Additionally, if Westinghouse’s market valuation exceeds US $30 billion by 1 January 2029 (or thereabouts), the government may convert its participation interest into a warrant entitling it to 20 % equity in the company.
The programme will deploy Westinghouse’s AP1000 reactor technology (and potentially smaller modular designs) across the United States.
Why this matters
- The scale of the deal reflects a major push to revive U.S. nuclear-power construction after decades of stagnation.
- The government’s profit-sharing and near-equity stake structure mark an unusual model of public-private partnership in critical infrastructure.

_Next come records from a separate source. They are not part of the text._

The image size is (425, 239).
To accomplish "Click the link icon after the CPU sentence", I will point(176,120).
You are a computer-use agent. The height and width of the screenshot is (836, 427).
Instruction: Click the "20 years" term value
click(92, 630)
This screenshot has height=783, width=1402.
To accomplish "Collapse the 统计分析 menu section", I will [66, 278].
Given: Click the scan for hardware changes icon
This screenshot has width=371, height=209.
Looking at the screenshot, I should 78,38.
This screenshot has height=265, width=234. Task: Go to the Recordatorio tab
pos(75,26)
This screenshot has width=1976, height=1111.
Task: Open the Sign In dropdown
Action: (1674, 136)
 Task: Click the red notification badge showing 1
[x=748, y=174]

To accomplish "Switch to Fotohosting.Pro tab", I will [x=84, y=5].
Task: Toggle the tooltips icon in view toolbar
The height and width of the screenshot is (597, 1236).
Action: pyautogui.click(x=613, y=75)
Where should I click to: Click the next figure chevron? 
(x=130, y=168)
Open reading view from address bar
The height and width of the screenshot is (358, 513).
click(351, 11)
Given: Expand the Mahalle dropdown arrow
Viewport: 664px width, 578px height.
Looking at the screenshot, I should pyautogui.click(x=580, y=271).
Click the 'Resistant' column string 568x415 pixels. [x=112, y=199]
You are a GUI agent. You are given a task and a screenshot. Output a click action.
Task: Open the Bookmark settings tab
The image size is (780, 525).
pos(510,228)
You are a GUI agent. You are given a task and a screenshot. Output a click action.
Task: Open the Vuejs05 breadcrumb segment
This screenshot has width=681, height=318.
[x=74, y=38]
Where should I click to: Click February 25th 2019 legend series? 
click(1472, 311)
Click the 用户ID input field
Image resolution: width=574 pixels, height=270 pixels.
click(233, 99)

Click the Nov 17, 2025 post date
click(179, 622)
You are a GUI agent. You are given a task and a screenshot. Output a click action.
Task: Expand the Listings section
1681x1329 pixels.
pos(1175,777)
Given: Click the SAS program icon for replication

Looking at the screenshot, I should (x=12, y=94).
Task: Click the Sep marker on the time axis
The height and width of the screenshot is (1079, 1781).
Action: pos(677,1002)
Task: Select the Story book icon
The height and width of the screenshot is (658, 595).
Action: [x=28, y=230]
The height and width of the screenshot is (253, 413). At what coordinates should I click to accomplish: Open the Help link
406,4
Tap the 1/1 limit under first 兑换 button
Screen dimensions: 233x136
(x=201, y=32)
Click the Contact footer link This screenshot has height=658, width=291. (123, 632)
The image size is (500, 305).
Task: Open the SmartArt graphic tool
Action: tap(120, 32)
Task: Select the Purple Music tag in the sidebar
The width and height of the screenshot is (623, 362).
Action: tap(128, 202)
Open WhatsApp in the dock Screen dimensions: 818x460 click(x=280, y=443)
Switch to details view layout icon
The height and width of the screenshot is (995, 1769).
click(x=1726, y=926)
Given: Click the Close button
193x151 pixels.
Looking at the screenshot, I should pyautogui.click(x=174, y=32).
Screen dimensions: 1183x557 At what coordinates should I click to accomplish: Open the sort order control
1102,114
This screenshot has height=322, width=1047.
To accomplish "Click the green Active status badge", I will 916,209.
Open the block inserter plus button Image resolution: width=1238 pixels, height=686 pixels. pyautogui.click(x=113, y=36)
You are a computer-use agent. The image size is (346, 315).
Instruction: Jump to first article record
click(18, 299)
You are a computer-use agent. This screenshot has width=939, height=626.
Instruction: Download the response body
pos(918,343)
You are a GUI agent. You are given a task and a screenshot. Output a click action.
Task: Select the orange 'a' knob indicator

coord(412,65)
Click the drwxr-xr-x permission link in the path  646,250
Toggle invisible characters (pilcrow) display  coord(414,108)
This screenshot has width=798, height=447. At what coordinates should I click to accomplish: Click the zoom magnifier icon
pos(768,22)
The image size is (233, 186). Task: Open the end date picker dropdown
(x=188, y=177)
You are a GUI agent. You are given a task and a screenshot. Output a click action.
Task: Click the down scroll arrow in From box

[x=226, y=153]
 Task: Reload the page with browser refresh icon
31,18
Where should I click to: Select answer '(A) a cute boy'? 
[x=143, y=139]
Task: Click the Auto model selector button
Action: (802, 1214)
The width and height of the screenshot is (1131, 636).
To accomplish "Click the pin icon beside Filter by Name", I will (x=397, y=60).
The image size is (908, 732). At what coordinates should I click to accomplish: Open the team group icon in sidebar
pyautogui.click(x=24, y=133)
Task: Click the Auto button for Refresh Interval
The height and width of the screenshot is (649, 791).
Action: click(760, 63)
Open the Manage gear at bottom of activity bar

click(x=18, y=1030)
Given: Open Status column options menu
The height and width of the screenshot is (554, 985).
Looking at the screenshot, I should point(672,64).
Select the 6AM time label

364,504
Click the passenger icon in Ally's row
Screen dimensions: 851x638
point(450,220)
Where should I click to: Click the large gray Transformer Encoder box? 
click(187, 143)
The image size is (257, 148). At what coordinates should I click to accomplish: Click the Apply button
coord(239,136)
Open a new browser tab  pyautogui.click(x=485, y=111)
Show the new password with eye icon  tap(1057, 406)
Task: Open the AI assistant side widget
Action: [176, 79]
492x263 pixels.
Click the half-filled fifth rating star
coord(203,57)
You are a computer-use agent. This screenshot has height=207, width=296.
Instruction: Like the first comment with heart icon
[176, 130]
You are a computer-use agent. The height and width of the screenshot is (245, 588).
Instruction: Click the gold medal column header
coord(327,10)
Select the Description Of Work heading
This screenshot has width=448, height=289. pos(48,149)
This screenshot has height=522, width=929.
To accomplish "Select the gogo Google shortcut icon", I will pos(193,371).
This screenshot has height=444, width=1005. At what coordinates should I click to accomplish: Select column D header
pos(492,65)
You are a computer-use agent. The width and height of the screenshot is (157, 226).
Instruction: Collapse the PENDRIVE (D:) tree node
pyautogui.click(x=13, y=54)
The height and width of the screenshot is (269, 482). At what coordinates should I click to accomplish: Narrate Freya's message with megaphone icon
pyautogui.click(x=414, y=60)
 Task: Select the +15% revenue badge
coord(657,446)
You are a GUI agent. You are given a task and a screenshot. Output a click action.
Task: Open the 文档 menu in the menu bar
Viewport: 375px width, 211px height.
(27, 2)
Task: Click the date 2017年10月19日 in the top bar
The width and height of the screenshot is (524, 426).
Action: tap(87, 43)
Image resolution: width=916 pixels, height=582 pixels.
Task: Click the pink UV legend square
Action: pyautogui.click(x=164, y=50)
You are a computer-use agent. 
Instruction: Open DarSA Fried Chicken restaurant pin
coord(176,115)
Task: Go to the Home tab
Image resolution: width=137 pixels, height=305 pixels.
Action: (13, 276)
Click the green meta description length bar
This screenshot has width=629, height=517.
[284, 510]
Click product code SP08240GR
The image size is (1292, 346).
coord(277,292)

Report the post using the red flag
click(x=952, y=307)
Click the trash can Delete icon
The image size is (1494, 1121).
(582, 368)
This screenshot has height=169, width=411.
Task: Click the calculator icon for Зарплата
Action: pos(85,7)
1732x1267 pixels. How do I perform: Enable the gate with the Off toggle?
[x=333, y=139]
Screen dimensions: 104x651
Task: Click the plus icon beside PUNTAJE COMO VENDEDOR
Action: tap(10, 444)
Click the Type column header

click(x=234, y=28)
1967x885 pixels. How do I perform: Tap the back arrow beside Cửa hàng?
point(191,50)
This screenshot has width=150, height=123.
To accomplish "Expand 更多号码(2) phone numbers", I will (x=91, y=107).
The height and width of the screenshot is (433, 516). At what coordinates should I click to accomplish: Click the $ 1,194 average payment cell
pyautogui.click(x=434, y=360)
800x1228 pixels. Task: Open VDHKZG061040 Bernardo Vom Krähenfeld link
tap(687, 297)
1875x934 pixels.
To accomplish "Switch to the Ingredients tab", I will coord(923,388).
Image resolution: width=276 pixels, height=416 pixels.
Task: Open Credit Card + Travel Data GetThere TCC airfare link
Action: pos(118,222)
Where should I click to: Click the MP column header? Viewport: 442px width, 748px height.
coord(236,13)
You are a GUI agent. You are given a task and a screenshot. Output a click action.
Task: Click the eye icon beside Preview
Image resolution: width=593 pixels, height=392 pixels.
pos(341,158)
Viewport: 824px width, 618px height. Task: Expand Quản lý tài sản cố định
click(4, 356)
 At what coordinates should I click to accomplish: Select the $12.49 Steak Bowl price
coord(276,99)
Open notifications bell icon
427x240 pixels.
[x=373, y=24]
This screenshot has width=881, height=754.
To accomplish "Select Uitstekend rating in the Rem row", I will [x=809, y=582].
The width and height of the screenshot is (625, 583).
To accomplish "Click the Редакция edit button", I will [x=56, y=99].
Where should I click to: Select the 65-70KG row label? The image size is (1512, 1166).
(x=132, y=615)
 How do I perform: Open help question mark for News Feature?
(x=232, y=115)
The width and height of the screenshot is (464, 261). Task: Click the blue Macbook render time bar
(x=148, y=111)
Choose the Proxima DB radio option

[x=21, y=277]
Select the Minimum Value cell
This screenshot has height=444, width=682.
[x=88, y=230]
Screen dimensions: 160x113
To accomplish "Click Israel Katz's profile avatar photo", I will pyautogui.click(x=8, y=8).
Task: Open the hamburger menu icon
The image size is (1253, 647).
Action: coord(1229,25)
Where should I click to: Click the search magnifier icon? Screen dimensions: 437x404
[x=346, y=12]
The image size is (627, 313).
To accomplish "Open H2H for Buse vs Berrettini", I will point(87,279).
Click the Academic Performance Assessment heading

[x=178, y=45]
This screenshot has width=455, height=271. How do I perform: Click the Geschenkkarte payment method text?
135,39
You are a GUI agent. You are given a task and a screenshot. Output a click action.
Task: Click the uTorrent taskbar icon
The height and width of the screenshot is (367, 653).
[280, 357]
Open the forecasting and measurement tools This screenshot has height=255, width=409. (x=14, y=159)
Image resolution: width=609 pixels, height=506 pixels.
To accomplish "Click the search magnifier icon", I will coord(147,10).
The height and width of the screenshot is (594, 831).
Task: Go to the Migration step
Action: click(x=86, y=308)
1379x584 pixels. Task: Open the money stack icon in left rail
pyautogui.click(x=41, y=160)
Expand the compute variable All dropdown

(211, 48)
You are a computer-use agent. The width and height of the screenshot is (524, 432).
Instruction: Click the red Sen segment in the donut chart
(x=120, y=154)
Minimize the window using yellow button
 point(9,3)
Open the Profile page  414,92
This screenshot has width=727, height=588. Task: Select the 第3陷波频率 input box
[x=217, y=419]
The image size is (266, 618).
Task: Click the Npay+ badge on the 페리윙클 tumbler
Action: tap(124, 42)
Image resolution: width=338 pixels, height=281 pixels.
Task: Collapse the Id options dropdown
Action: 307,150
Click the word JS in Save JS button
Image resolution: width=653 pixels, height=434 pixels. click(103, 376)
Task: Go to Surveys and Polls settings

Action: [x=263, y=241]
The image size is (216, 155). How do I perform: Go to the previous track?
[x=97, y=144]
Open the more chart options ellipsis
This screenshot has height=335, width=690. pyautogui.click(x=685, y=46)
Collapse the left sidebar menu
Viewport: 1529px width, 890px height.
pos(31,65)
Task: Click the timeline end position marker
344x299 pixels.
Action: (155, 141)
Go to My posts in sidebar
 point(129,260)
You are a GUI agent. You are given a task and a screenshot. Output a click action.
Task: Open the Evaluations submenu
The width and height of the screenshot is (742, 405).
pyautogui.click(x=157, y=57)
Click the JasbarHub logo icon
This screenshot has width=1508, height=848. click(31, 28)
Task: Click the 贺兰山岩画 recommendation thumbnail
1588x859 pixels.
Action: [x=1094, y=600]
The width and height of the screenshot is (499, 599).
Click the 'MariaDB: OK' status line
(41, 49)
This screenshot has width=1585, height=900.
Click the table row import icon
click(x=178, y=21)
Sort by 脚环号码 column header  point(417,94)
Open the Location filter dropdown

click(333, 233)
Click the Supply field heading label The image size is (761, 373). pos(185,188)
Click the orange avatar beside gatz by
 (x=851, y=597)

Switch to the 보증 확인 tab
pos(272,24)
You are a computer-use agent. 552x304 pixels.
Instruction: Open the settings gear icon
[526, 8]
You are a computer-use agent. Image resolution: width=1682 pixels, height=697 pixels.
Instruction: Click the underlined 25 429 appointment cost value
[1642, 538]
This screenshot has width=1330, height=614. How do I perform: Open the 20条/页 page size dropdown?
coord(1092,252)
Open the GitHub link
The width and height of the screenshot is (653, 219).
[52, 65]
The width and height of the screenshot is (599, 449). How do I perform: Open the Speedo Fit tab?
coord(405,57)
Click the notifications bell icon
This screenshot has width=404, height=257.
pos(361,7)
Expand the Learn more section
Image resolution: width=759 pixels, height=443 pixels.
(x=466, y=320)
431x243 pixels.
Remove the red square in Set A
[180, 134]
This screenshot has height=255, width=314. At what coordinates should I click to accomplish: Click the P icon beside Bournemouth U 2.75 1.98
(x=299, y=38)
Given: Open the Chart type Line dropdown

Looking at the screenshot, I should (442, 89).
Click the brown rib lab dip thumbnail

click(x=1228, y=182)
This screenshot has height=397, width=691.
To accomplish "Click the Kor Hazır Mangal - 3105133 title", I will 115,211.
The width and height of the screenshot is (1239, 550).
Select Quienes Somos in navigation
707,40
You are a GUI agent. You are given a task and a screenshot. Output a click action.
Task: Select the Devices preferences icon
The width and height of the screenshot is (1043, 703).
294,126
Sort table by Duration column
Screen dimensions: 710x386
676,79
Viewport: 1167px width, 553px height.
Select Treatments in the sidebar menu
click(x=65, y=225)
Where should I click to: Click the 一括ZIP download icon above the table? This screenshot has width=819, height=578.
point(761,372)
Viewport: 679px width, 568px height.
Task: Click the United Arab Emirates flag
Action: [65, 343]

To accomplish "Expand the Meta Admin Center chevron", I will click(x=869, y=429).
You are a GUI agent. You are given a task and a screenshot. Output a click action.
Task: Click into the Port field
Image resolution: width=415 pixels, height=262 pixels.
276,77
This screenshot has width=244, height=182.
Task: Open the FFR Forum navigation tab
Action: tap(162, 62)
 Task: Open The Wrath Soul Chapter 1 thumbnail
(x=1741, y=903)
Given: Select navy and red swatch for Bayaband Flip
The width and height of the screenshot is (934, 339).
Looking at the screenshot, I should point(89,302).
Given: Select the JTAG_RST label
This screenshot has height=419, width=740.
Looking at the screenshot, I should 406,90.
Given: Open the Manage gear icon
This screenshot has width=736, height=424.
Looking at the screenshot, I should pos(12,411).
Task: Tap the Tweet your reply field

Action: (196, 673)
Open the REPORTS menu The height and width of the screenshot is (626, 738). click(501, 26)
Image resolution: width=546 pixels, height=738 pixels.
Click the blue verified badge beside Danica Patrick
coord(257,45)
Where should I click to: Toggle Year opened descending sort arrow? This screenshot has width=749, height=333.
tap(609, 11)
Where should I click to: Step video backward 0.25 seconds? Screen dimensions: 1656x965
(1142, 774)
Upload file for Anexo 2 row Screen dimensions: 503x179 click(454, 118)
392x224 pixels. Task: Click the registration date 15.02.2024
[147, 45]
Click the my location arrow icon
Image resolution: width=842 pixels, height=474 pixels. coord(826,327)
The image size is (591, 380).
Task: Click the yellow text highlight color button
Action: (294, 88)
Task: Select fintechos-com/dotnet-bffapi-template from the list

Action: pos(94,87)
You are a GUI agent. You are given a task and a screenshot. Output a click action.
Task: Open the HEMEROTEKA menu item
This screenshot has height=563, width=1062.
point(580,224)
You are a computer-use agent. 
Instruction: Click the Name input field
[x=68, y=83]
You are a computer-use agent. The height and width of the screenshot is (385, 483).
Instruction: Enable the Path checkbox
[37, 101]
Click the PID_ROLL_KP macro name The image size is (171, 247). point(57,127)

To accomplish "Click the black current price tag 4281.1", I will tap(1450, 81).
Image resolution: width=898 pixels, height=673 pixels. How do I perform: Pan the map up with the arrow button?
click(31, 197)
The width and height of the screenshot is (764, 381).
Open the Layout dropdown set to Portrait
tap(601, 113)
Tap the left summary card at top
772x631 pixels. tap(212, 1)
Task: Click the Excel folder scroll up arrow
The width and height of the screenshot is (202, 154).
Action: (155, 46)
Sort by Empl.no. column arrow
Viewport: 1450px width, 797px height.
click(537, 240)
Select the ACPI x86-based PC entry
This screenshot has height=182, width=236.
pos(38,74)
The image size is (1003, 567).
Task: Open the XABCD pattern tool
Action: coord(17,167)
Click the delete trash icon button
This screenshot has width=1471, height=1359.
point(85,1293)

- The reactor build-out will bolster efforts to meet rising electricity demand tied to data-centres, artificial-intelligence infrastructure, grid resilience and climate goals.
Challenges & risks
- The last large U.S. reactor builds (also AP1000 units at Plant Vogtle) ran years behind schedule and billions over budget, highlighting the complexity and cost risk of new nuclear projects.
- Some safety-advocacy groups and regulatory observers caution that the strong government financial interest could blur traditional regulatory independence in overseeing reactor licensing and construction.
Next steps
- Final investment decisions and binding contracts will be required before the government’s participation interest vests.
- Project-by-project roll-out details (locations, reactor sizes, timelines) are expected in the months ahead.
- Monitoring how rapidly permitting reforms and industrial-supply-chain mobilisation occur will be key to determining whether construction schedules remain ambitious or slip.
- Tracking whether Westinghouse achieves the $30 billion valuation threshold by 2029 will determine whether the government’s equity conversion clause is triggered.
This agreement marks a significant turning point in U.S. nuclear-energy policy, blending industrial strategy, infrastructure investment and public-private partnership on an unprecedented scale.